PARIS — For the second time in her fashion career, Stella McCartney will be following in Karl Lagerfeld’s footsteps.

WWD has learned that McCartney, who succeeded Lagerfeld as Chloe’s designer in 1997, will attempt to fill his formidable shoes again by collaborating with Swedish fashion giant Hennes & Mauritz, which unleashed pandemonium last year with a Lagerfeld for H&M holiday collection that retailed from $19.90 to $149.

A 40-stockkeeping-unit Stella McCartney for H&M women’s collection is expected to arrive in H&M stores across Europe and North America in time for holiday selling. An official announcement is expected as early as today.

The tie-up is bound to be a publicity coup for both parties. McCartney’s rock ‘n’ roll heritage, celebrity connections and youth appeal are bound to bring new cachet and customers to the purveyor of affordable chic.

Meanwhile, H&M, which invested heavily in a major television and outdoor campaign to back Lagerfeld’s effort, should bolster brand awareness for McCartney, who has had limited advertising muscle, given the small size of her company. (Revenues for the fiscal year ended Jan. 31 were expected to total about 30 million euros, or $38.7 million at current exchange.)

Also, since she’s facing a 2007 deadline to reach breakeven set by Gucci Group, which owns 50 percent of her London-based house, the collaboration should bring much-needed synergies for her signature collection, three flagships and her hot cobranded activewear line with Adidas.

H&M is believed to have done consumer research to confirm the widespread appeal of the McCartney brand. Executives at H&M’s Stockholm headquarters are said to have long admired McCartney’s designs, which are cool, feminine and wearable.

The $7.3 billion juggernaut, which has helped transform the retail landscape with its design-for-all credo, has been on a roll recently with buzz-generating initiatives. Last month, it spent millions to stage a gigantic fashion extravaganza and concert in New York’s Central Park, sending 150 models down the runway to showcase its fall and winter trends.

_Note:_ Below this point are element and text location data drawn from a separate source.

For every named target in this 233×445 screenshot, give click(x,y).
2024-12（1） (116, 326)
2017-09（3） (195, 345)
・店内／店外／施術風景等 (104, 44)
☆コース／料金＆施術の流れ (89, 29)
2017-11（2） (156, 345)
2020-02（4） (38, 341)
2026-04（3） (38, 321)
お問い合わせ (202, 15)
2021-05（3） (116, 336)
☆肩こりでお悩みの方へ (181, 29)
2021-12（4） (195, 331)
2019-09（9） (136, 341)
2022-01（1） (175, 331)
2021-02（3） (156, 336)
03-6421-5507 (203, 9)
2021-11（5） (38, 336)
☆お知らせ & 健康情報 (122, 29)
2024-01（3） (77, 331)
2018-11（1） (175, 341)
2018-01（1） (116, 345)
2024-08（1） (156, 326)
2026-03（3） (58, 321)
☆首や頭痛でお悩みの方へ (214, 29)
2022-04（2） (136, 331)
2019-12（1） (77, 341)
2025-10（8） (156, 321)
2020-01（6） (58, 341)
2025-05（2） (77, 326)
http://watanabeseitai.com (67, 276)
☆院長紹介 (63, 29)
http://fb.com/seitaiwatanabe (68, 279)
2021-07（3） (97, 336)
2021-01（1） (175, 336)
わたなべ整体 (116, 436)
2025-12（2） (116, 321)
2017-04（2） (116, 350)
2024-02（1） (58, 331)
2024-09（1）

And its pace of collaborations seems to be picking up. Last month, H&M said it had teamed up with Italian designer Elio Fiorucci to design a 100-item line of clothes and accessories for poolside that are slated for delivery next month in about 1,000 stores.

This story first appeared in the May 11, 2005 issue of WWD. Subscribe Today.

Investment firms such as Morgan Stanley, which is bullish on H&M’s stock, have smiled on such initiatives. In a recent report, analyst Claire Kent said collaborations are helping H&M avoid the perception that it is just a clothing discounter by surprising its customer.

“We believe H&M is succeeding in making the brand ‘cool’ and moving itself away from the price battle among discounters and supermarkets,” she wrote. “We remain optimistic about H&M’s prospects in the U.S.”

To be sure, the Lagerfeld collaboration, soft-pedaled by a company with a low-key management style, generated enormous attention last year in the run-up to the Nov. 12 delivery of the designer’s tuxedo shirts, sequined jackets, wool overcoats and fluttering chiffon skirts.

Mass hysteria ensued in many European and American locations, with shipments expected to last weeks sold out within hours as shoppers stampeded into stores, picked shelves clean and even grabbed merchandise out of each other’s hands.

The Lagerfeld effect helped buoy H&M’s fourth-quarter profits, which vaulted 23.9 percent, while November sales catapulted 24 percent.

In the most recent quarter, profitability continued to accelerate for the Stockholm-based firm as net profits zoomed up 29.1 percent to $217.1 million on a sales gain of 7 percent.